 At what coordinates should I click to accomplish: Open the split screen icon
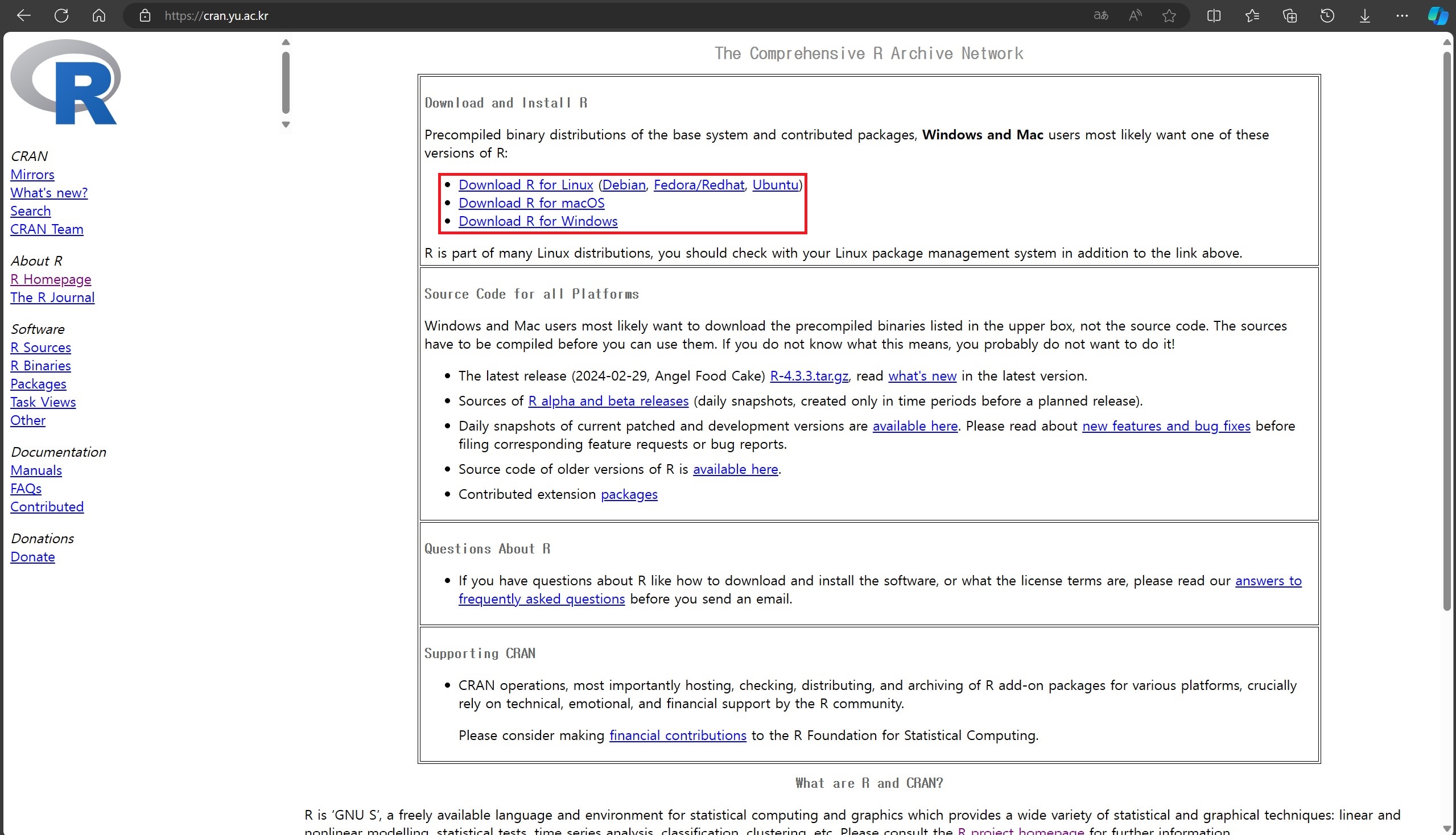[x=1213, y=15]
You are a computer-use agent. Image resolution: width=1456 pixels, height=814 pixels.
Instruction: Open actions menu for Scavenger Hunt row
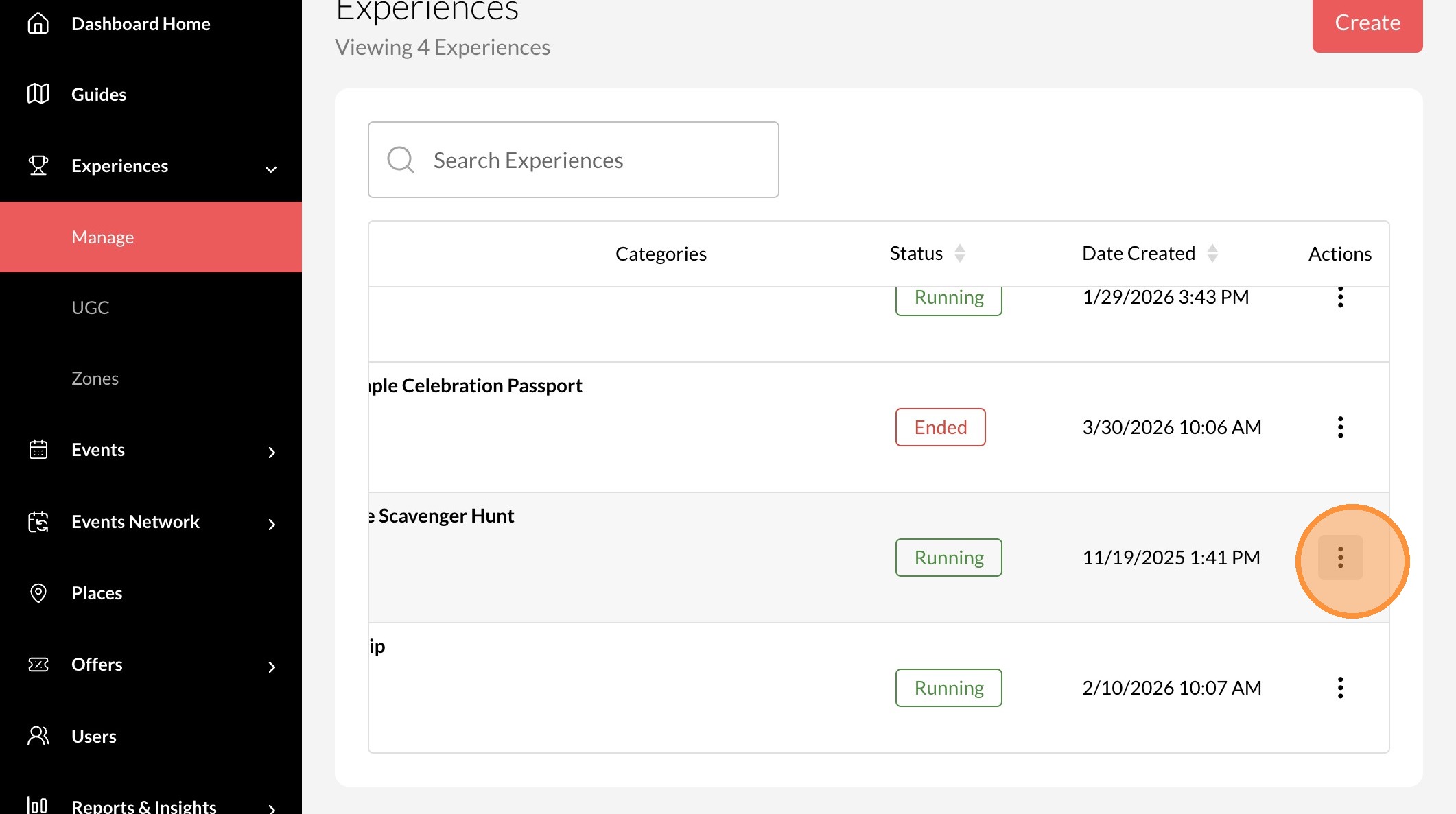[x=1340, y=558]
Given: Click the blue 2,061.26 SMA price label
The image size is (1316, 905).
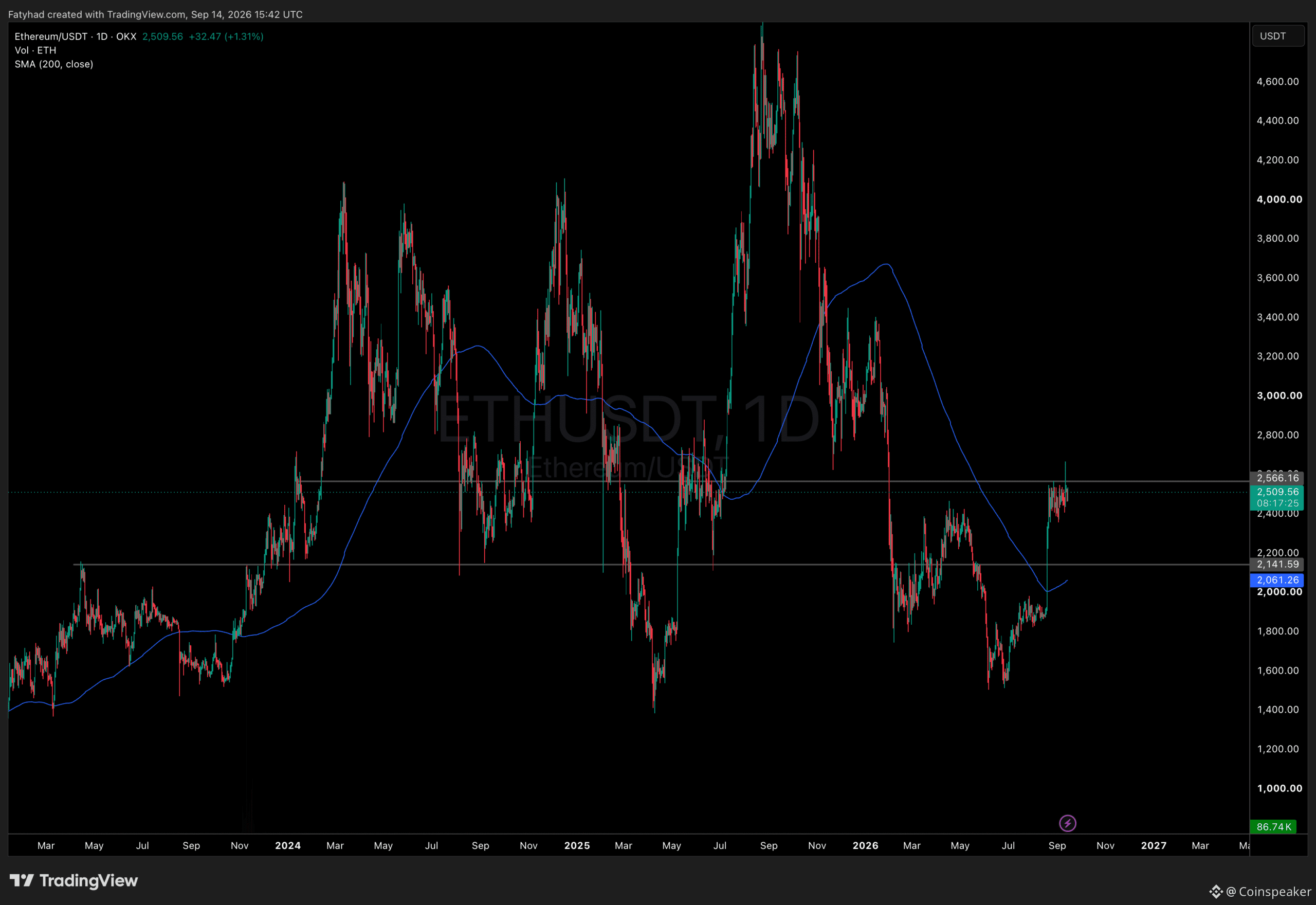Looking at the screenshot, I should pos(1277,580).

****

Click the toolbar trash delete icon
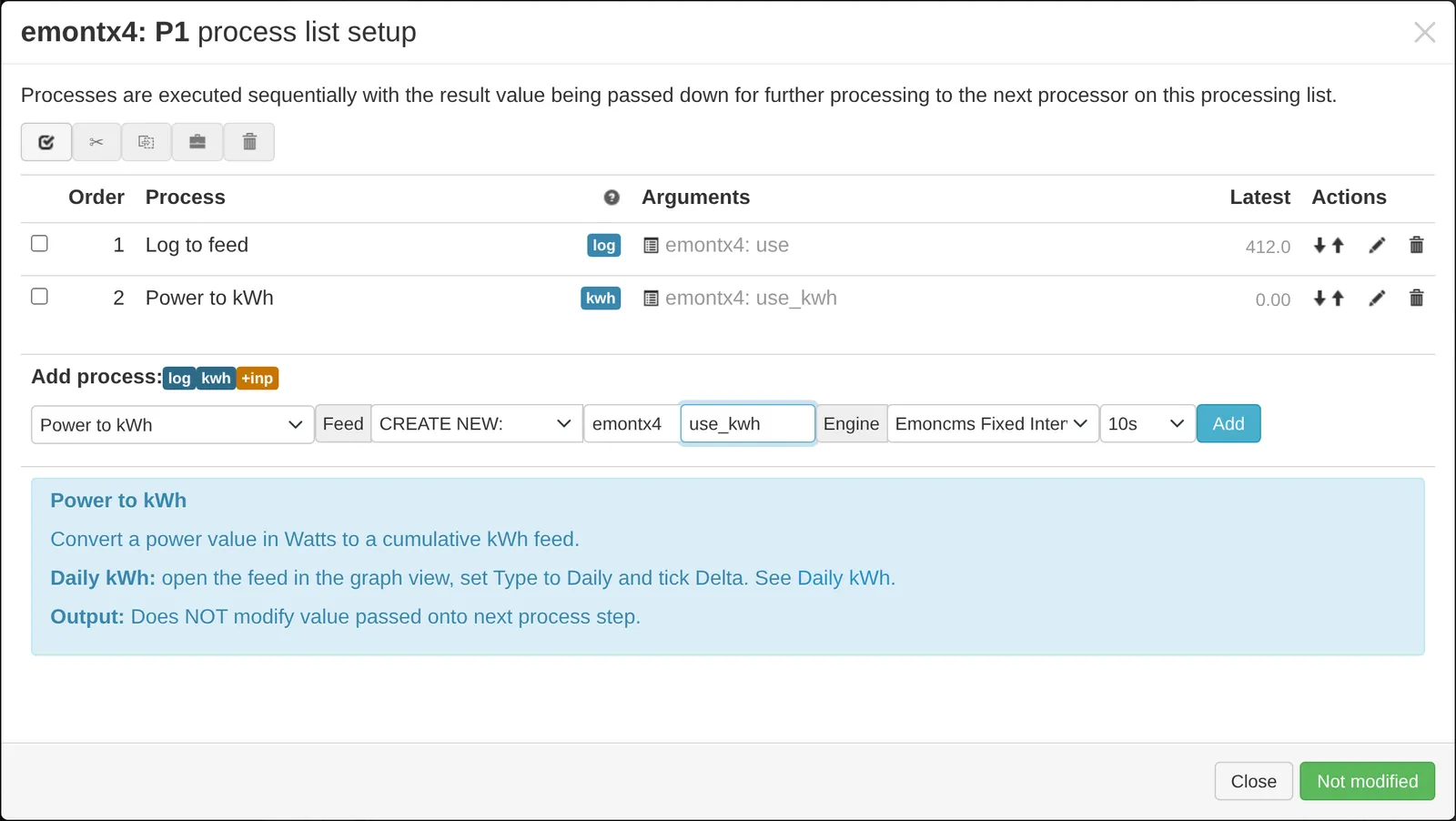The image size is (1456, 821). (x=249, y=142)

****

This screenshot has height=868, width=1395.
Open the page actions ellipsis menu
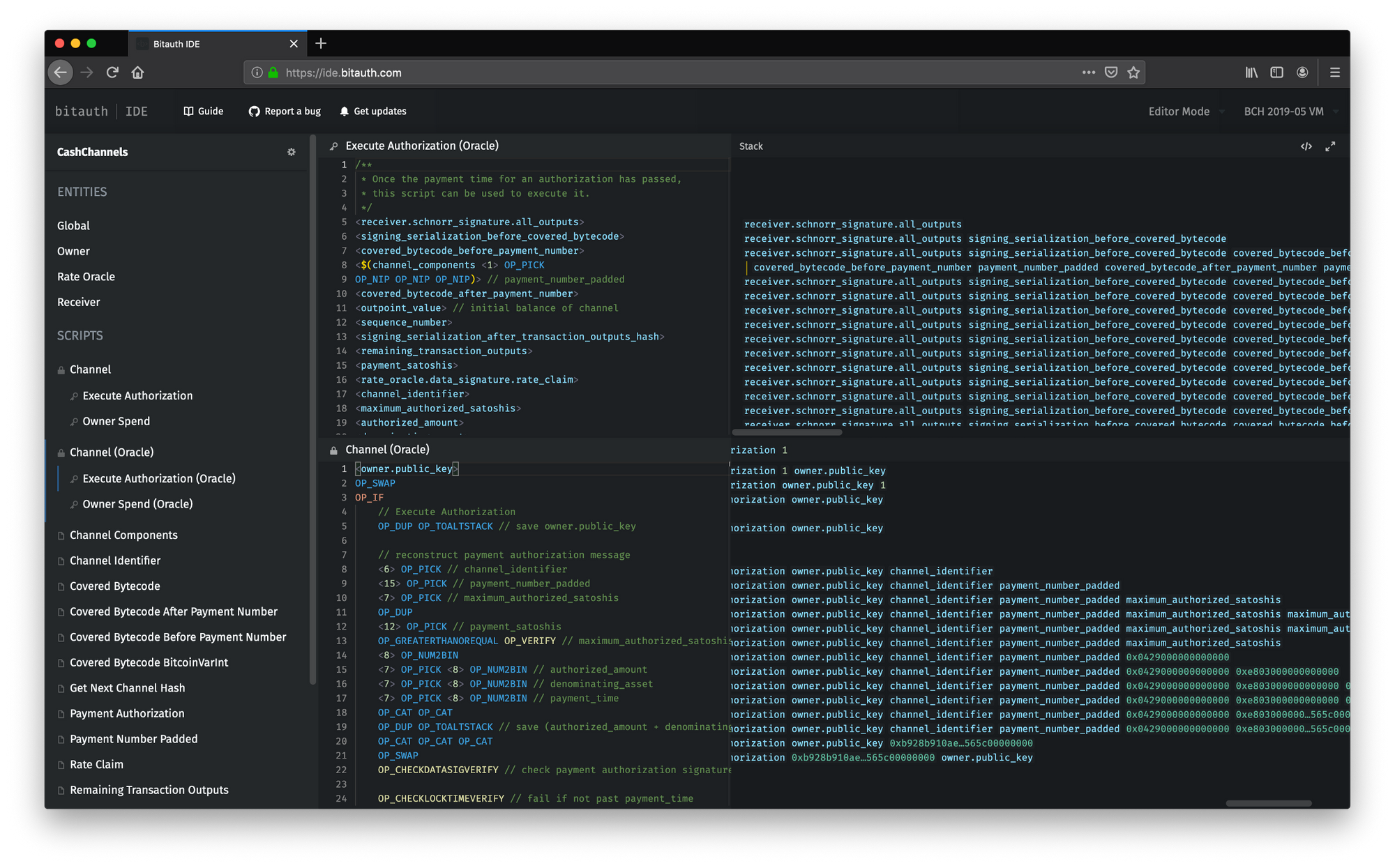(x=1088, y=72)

****

→ **Your task**
Can you output as a numbered list the part that opens with the line containing "At what coordinates" and closes with the line containing "Looking at the", both ends included, with blank lines dropped and the pictures left out?

→ **Exercise output**
1.  At what coordinates should I click to accomplish: Open the split screen icon
2. [x=1213, y=15]
3. You are a computer-use agent. Image resolution: width=1456 pixels, height=814 pixels.
4. Instruction: Open actions menu for Scavenger Hunt row
5. [x=1340, y=558]
6. Given: Click the blue 2,061.26 SMA price label
7. The image size is (1316, 905).
8. Looking at the screenshot, I should pos(1277,580).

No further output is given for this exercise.